The EUR/GBP exchange rate pulled back to 0.8825 (–0.19%) on Thursday after an early spike, as markets digested rising political tension around the UK’s upcoming budget and mounting pressure on Chancellor Rachel Reeves.

According to Rabobank, the latest developments are creating a more volatile environment for sterling. Reeves is reportedly trying to close an estimated £30 billion fiscal gap ahead of the November 26 budget.

Analysts warn that uncertainty over how this shortfall will be addressed — through tax increases, spending cuts, or additional gilt issuance — continues to weigh on UK assets.

Earlier this week, traders largely assumed Reeves would opt for an income-tax hike, a move seen as relatively market-friendly since it would reduce the need for extra government borrowing.

However, reports that both Reeves and Prime Minister Starmer may now drop the idea for political reasons triggered a sell-off in the gilt market and renewed pressure on the pound.

Rabobank argues that the Chancellor’s apparent change of course has damaged her credibility, and UK assets are responding accordingly.

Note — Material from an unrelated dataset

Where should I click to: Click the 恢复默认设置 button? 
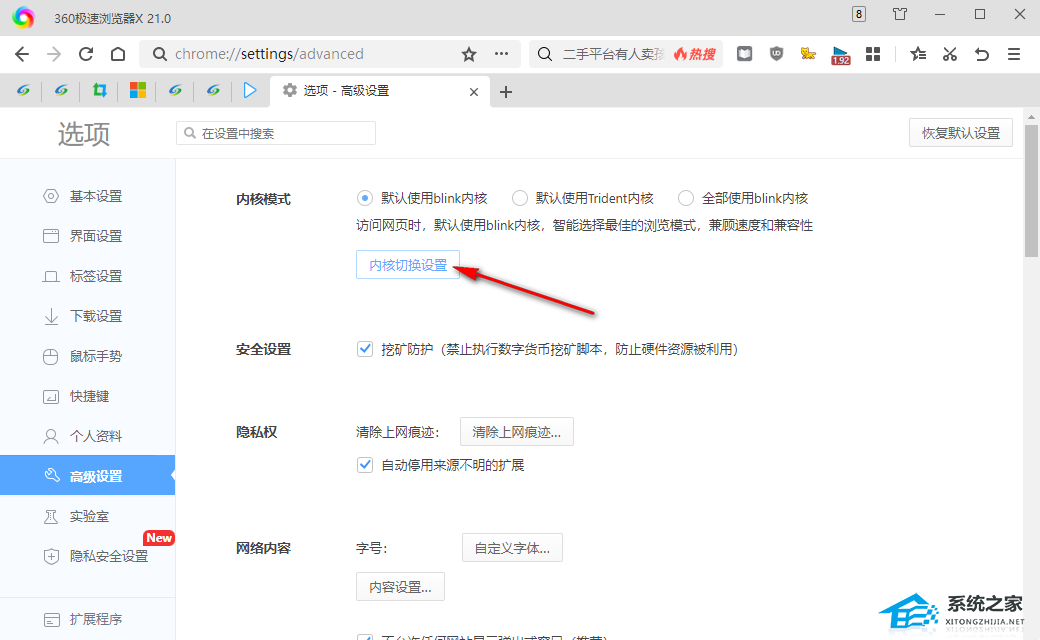coord(960,133)
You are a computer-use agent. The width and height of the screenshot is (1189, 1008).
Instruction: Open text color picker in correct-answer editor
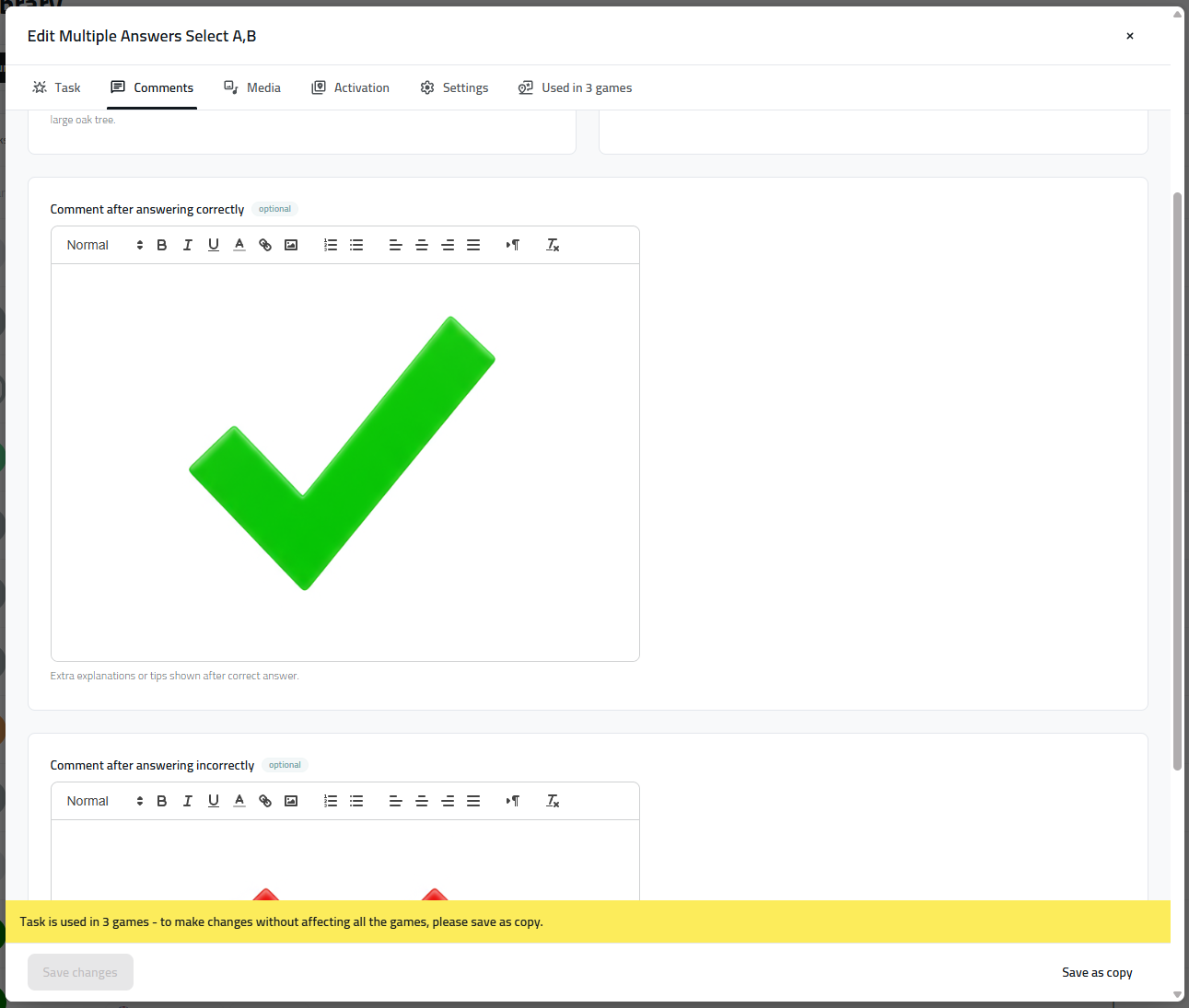pos(239,245)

The bank also highlights that sterling’s reliance on external financing leaves it particularly exposed during periods of fiscal uncertainty. Political tensions within the Labour Party add another layer of instability.

With inflation still sticky and UK economic growth fragile, Rabobank believes the euro will maintain the upper hand.

For this reason, the bank keeps its forecast that EUR/GBP will continue to edge higher throughout 2026, supported by persistent UK fiscal uncertainty and the pound’s sensitivity to gilt-market volatility.